I rated Lowe well enough to be an AB. Remember we were picking the likes of George Bridge above such players so theres no disputing a lot of bad decisions have been made by those last two coaches. Does a team like the ABs need a finicky winger who you have to adapt and change a lot of your style with to get benefit from? No, not really. But he still would have been a basic improvement on players like even Savea at the tail of his career, Bridge, and could even have converted into the answer of replacing Beauden at the back. Instead we persisted with NMS, Naholo, Havili, Reece, all players we would have cared even less about losing and all because Rieko had Lowe's number 11 jersey nailed down.

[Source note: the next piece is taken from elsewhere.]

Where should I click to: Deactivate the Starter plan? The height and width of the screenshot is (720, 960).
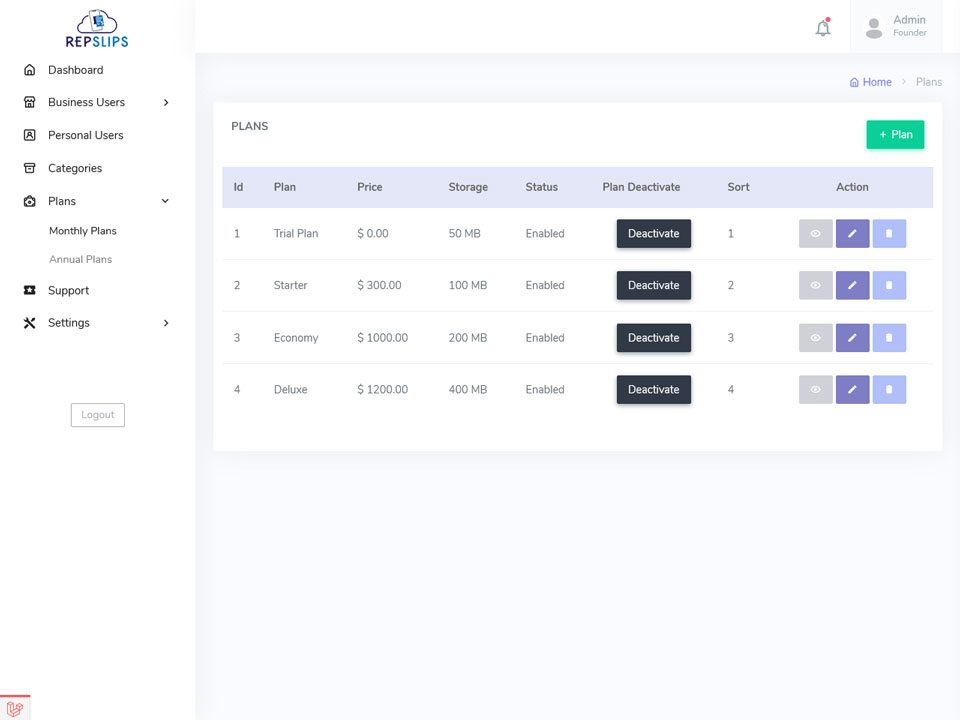click(x=653, y=285)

He was of course only 23 when he decided to leave, it was back in the beggining of the period they had started retaining players (from 2018 onwards I think, they came out saying theyre going to be more aggressive at some point). So he might, all of them, only just missed out.


The main point that Ed made is that situations like Lowe's, Aki's, JGP's, aren't going to happen in future. That's a bit of a "NZ" only problem, because those players need to reach such a high standard to be chosen by the All Blacks, were as a country like Ireland wants them a lot earlier like that. This is basically the 'ready in 3 years' concept Ireland relied on, versus the '5 years and they've left' concept' were that player is now ready to be chosen by the All Blacks (given a contract to play Super, ala SBW, and hopefully Manu).


The 'mercenary' thing that will take longer to expire, and which I was referring to, is the grandparents rule. The new kids coming through now aren't going to have as many gp born overseas, so the amount of players that can leave with a prospect of International rugby offer are going to drop dramatically at some point. All these kiwi fellas playing for a PI, is going to stop sadly.


The new era problem that will replace those old concerns is now French and Japanese clubs (doing the same as NRL teams have done for decades by) picking kids out of school. The problem here is not so much a national identity one, than it is a farm system where 9 in 10 players are left with nothing. A stunted education and no support in a foreign country (well they'll get kicked out of those countries were they don't in Australia).


It's the same sort of situation were NZ would be the big guy, but there weren't many downsides with it. The only one I can think was brought up but a poster on this site, I can't recall who it was, but he seemed to know a lot of kids coming from the Islands weren't really given the capability to fly back home during school xms holidays etc. That is probably something that should be fixed by the union. Otherwise getting someone like Fakatava over here for his last year of school definitely results in NZ being able to pick the cherries off the top but it also allows that player to develop and be able to represent Tonga and under age and possibly even later in his career. Where as a kid being taken from NZ is arguably going to be worse off in every respect other than perhaps money. Not going to develop as a person, not going to develop as a player as much, so I have a lotof sympathy for NZs case that I don't include them in that group but I certainly see where you're coming from and it encourages other countries to think they can do the same while not realising they're making a much worse experience/situation.